• TASK DESCRIPTION:
Every entry that follows should be reproduced exactly.

• EXTRACTED MATERIAL:
[Start of section]
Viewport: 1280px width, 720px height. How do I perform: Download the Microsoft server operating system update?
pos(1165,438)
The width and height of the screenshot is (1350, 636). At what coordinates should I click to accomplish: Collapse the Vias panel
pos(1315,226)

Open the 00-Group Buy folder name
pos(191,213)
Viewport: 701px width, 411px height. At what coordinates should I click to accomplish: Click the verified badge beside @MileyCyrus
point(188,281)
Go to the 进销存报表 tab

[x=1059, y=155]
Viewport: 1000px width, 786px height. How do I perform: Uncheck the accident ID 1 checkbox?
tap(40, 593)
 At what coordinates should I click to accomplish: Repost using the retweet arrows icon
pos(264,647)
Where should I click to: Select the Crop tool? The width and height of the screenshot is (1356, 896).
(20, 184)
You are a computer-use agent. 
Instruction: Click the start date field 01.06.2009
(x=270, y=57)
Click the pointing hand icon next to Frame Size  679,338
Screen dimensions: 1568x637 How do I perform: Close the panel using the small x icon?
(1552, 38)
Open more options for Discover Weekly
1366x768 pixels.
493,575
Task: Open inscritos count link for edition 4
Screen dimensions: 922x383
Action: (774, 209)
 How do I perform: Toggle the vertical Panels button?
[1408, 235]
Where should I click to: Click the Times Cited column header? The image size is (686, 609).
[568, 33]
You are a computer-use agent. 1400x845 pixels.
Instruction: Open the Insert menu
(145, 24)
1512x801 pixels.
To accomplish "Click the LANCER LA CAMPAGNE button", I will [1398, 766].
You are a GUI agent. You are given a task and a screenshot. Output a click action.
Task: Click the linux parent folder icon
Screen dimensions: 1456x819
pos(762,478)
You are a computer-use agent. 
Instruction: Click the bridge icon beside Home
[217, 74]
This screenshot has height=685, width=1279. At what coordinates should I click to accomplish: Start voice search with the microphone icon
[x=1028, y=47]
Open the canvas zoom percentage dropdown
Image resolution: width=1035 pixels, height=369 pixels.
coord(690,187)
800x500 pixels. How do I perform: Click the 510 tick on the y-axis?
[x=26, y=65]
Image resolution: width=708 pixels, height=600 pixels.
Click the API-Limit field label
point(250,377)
[End of section]
• OUTPUT BELOW:
Viewport: 1280px width, 720px height. How do I perform: Download the Microsoft server operating system update?
pos(1165,438)
The width and height of the screenshot is (1350, 636). At what coordinates should I click to accomplish: Collapse the Vias panel
pos(1315,226)

Open the 00-Group Buy folder name
pos(191,213)
Viewport: 701px width, 411px height. At what coordinates should I click to accomplish: Click the verified badge beside @MileyCyrus
point(188,281)
Go to the 进销存报表 tab

[x=1059, y=155]
Viewport: 1000px width, 786px height. How do I perform: Uncheck the accident ID 1 checkbox?
tap(40, 593)
 At what coordinates should I click to accomplish: Repost using the retweet arrows icon
pos(264,647)
Where should I click to: Select the Crop tool? The width and height of the screenshot is (1356, 896).
(20, 184)
You are a computer-use agent. 
Instruction: Click the start date field 01.06.2009
(x=270, y=57)
Click the pointing hand icon next to Frame Size  679,338
Screen dimensions: 1568x637 How do I perform: Close the panel using the small x icon?
(1552, 38)
Open more options for Discover Weekly
1366x768 pixels.
493,575
Task: Open inscritos count link for edition 4
Screen dimensions: 922x383
Action: (774, 209)
 How do I perform: Toggle the vertical Panels button?
[1408, 235]
Where should I click to: Click the Times Cited column header? The image size is (686, 609).
[568, 33]
You are a computer-use agent. 1400x845 pixels.
Instruction: Open the Insert menu
(145, 24)
1512x801 pixels.
To accomplish "Click the LANCER LA CAMPAGNE button", I will [1398, 766].
You are a GUI agent. You are given a task and a screenshot. Output a click action.
Task: Click the linux parent folder icon
Screen dimensions: 1456x819
pos(762,478)
You are a computer-use agent. 
Instruction: Click the bridge icon beside Home
[217, 74]
This screenshot has height=685, width=1279. At what coordinates should I click to accomplish: Start voice search with the microphone icon
[x=1028, y=47]
Open the canvas zoom percentage dropdown
Image resolution: width=1035 pixels, height=369 pixels.
coord(690,187)
800x500 pixels. How do I perform: Click the 510 tick on the y-axis?
[x=26, y=65]
Image resolution: width=708 pixels, height=600 pixels.
Click the API-Limit field label
point(250,377)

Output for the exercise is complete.